Бэзил сбросил ботинки перед высоким красным порогом и вздрогнул: под ярким светом мощной лампы, предостерегающе простирая длинный палец, скалил квадратный рот Будда с отвисающими до плеч мочками ушей.

Квартира оказалась на втором этаже, куда нужно было подниматься мимо Будды по лакированной лестнице. Бэзил цепко хватался за перила. Ноги в носках скользили на навощенных ступеньках.

Длинный диван, полка с книгами, торшеры из китайских ваз и плоский ребристый телевизор, похожий на батарею центрального отопления, разделяли просторное помещение на отсеки — гостиную, кухню, спальню и кабинетик. Кухня походила на медицинскую операционную.

— Падай на диван, — сказала Барбара, — а я приготовлю нечто… В качестве помощника шеф-повара тебе поручается развлекать меня содержательными разговорами. Если хочешь, как говорят американцы, «воспользоваться ванной», это вон там…

«Вон там» оказалось углом, занавешенным пластиковой ширмой, на которой были нарисованы дамы и кавалеры, прогуливавшиеся возле Вестминстерского аббатства в Лондоне.

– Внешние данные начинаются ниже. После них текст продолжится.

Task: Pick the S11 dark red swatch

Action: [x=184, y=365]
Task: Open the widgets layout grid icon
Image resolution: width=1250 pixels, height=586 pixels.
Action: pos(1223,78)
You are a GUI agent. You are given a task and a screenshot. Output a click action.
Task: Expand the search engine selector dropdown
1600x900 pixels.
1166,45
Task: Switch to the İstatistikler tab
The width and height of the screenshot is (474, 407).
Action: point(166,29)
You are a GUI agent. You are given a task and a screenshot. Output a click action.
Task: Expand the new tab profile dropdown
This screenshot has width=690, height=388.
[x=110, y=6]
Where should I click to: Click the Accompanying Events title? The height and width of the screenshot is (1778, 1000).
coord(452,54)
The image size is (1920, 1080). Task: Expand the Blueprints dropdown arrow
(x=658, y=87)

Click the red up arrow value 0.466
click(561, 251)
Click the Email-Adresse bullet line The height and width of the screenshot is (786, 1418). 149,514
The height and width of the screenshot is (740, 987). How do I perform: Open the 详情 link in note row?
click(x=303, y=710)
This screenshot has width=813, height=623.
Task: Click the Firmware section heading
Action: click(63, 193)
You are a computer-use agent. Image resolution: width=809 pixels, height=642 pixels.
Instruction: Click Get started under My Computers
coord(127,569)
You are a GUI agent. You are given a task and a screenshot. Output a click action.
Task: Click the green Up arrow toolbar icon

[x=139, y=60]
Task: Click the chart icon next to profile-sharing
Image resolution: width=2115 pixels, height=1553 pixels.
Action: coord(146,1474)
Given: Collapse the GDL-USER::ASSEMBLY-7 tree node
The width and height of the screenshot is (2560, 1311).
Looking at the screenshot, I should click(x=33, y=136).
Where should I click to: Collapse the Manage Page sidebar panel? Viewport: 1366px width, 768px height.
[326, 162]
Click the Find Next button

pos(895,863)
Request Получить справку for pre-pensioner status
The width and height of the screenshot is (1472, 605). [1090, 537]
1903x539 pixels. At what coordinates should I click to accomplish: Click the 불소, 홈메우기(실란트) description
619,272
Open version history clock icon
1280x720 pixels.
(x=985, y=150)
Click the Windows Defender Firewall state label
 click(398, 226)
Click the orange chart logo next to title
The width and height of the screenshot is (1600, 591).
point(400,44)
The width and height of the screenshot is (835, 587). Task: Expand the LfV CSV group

— Ты в Москве живешь в квартире или гостинице?

— В квартире. Но это не родовая квартира. Я раньше жил не в Москве. Мой город назывался Кимры, на Волге. Река такая.

— Кимры? И куда делся дом?

— Сгорел. Пожар…

— Ох, не дай Бог… Зато страховку отхватил! Ничего, построишь другой. Скажи по-русски Москва!

Бэзил сказал.

— Теперь название улицы, только произноси его так, будто сообщаешь своей русской подружке, хорошо?

Бэзил произнес:

— Неглинный переулок…

— Знаешь, я приготовлю «южный банкет» и «тарелку лодочника», потом что-нибудь северное, вроде равиолей.

— Ты с ума сошла! Сколько же времени уйдет?